*** Opening DATA FOR PROCESSING ***

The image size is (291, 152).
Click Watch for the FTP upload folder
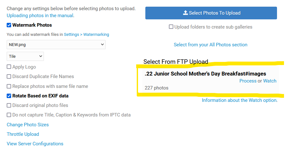tap(270, 81)
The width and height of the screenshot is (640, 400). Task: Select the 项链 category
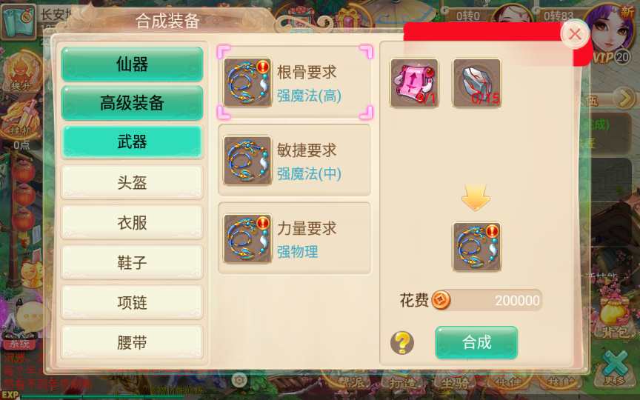click(x=133, y=302)
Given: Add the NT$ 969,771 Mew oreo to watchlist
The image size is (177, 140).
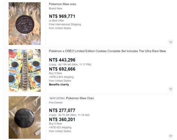Looking at the screenshot, I should pyautogui.click(x=171, y=42).
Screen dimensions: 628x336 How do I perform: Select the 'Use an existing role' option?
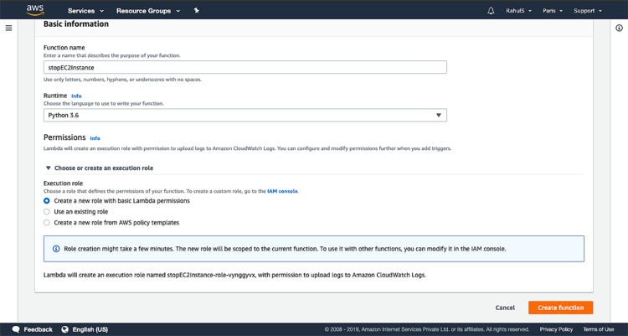47,212
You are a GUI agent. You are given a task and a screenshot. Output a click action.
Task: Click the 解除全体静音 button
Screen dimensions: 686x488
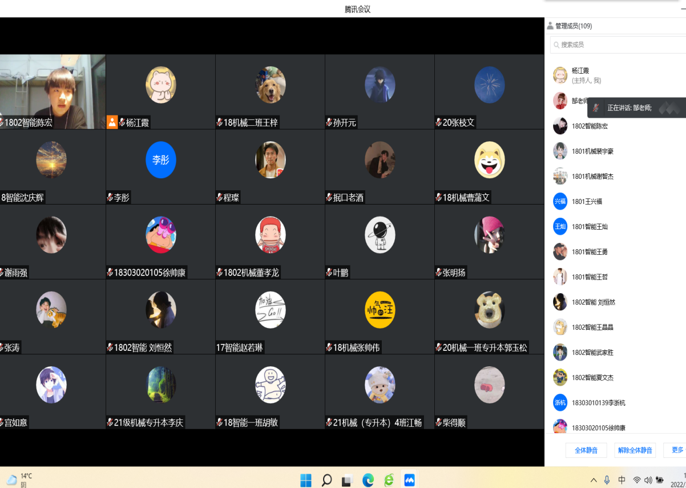[x=635, y=450]
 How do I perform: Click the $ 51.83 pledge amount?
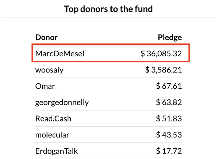(x=169, y=119)
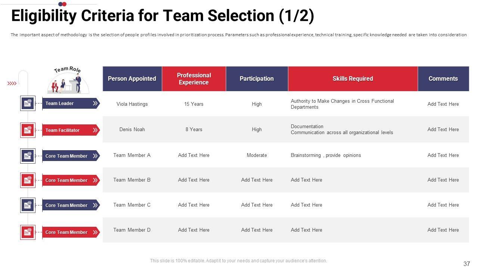This screenshot has height=269, width=478.
Task: Click the red arrows marker at left
Action: pos(12,83)
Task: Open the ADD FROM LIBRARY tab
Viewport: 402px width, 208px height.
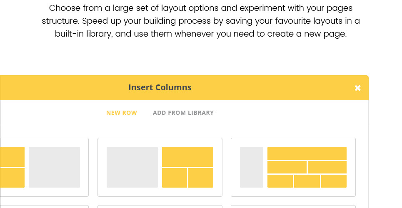Action: (x=183, y=113)
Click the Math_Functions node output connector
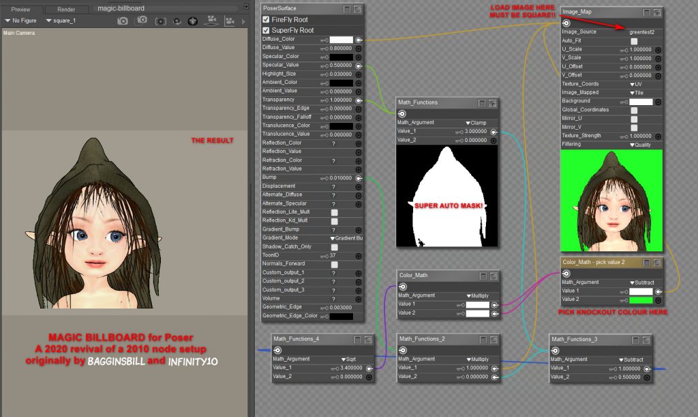 tap(402, 114)
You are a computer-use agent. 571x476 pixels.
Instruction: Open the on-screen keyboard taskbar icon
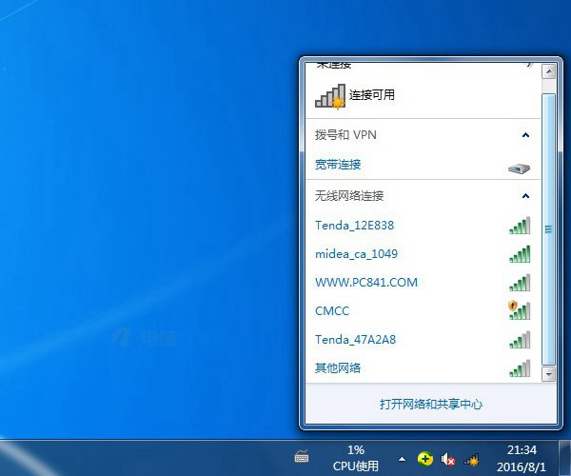tap(302, 458)
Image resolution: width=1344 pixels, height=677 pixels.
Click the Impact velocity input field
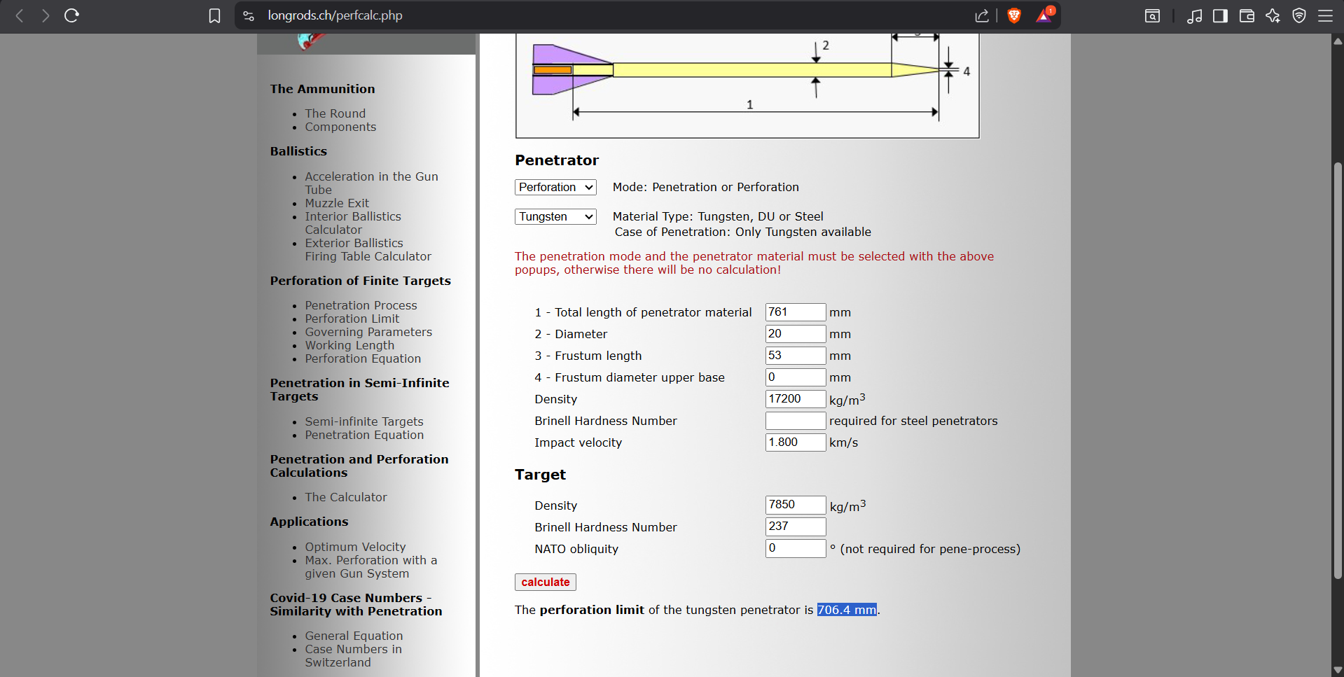(x=795, y=442)
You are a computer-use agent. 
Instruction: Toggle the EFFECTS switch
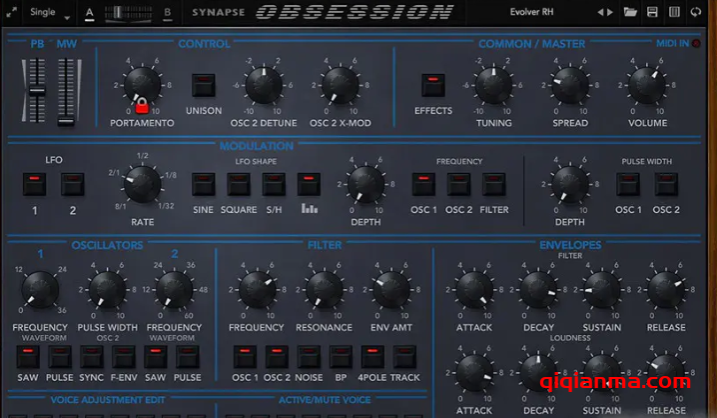432,85

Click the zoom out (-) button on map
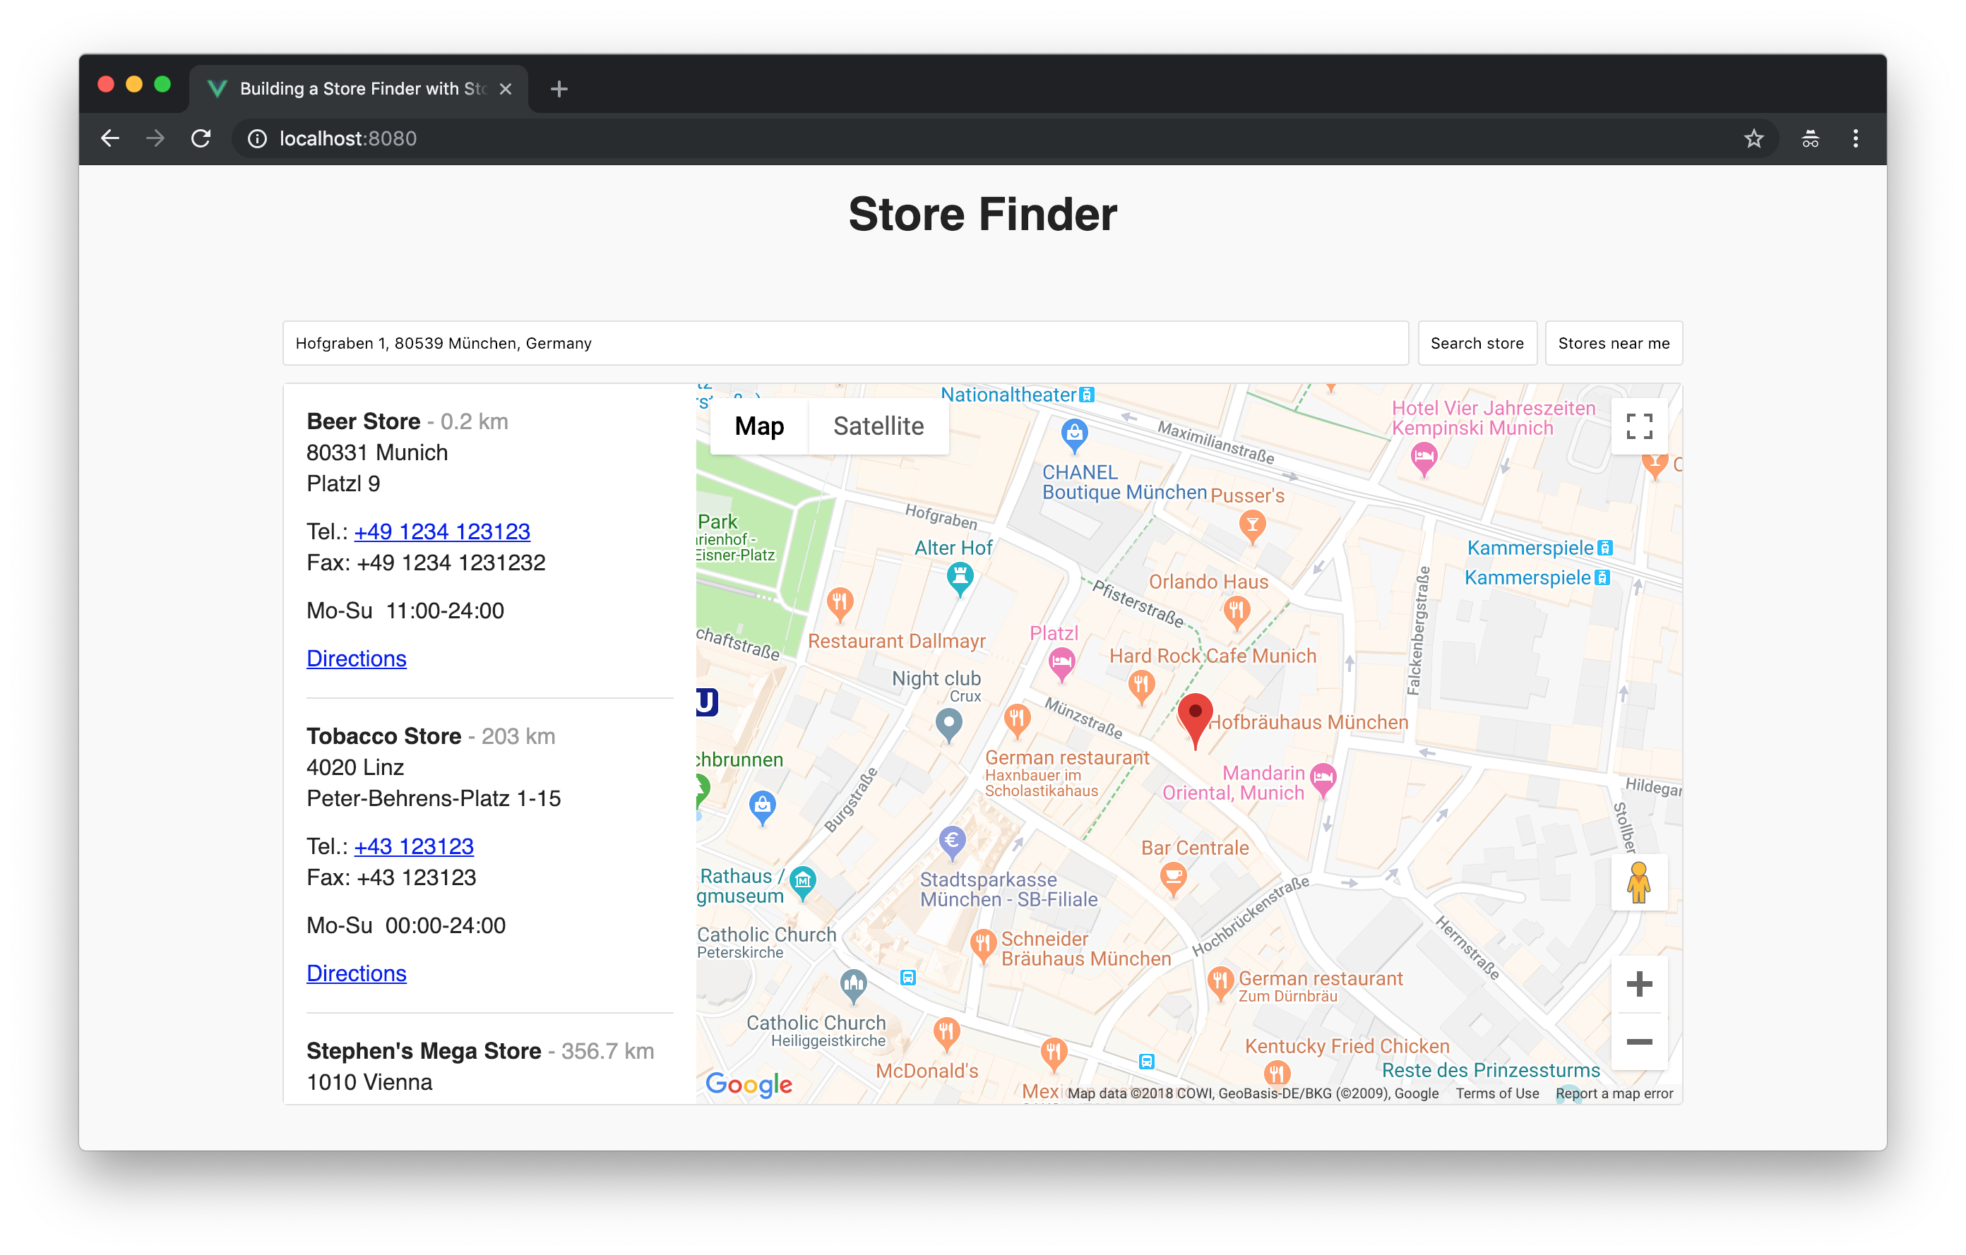1639,1043
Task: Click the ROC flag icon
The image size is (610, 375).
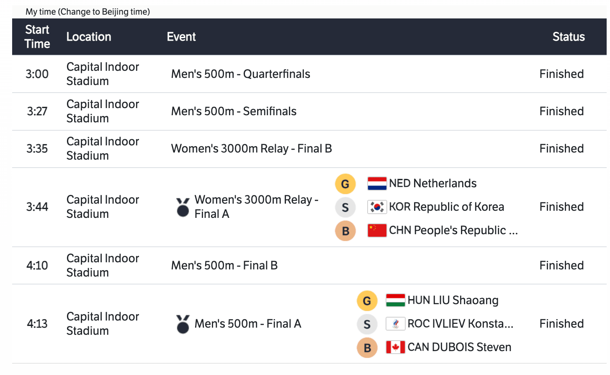Action: click(x=395, y=324)
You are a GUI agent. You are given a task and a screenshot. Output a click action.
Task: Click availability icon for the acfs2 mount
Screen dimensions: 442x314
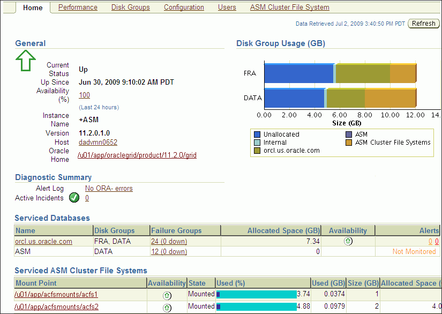point(167,308)
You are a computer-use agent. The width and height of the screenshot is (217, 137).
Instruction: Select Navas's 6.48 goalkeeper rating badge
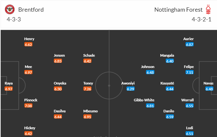(209, 89)
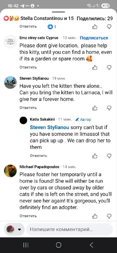Dislike Emz stray cats Cyprus comment

(109, 67)
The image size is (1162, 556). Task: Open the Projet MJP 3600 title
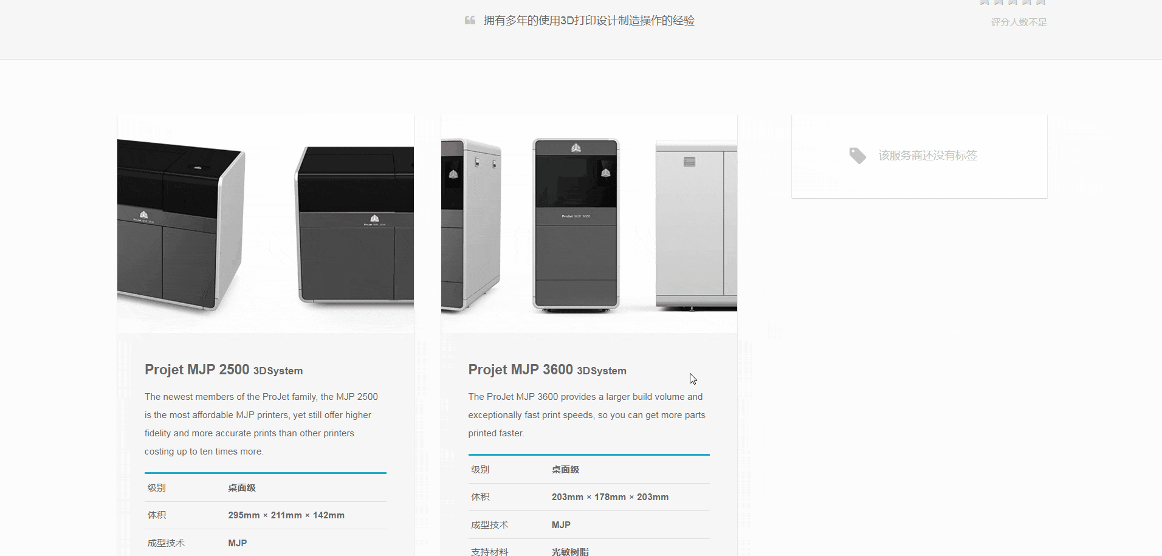click(520, 369)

*** Closing DATA FOR PROCESSING ***

"pixels" is the string to look for; please copy every line of the records above where it appears.

= ANSWER =
You are a computer-use agent. 571x476 pixels.
Image resolution: width=1344 pixels, height=677 pixels.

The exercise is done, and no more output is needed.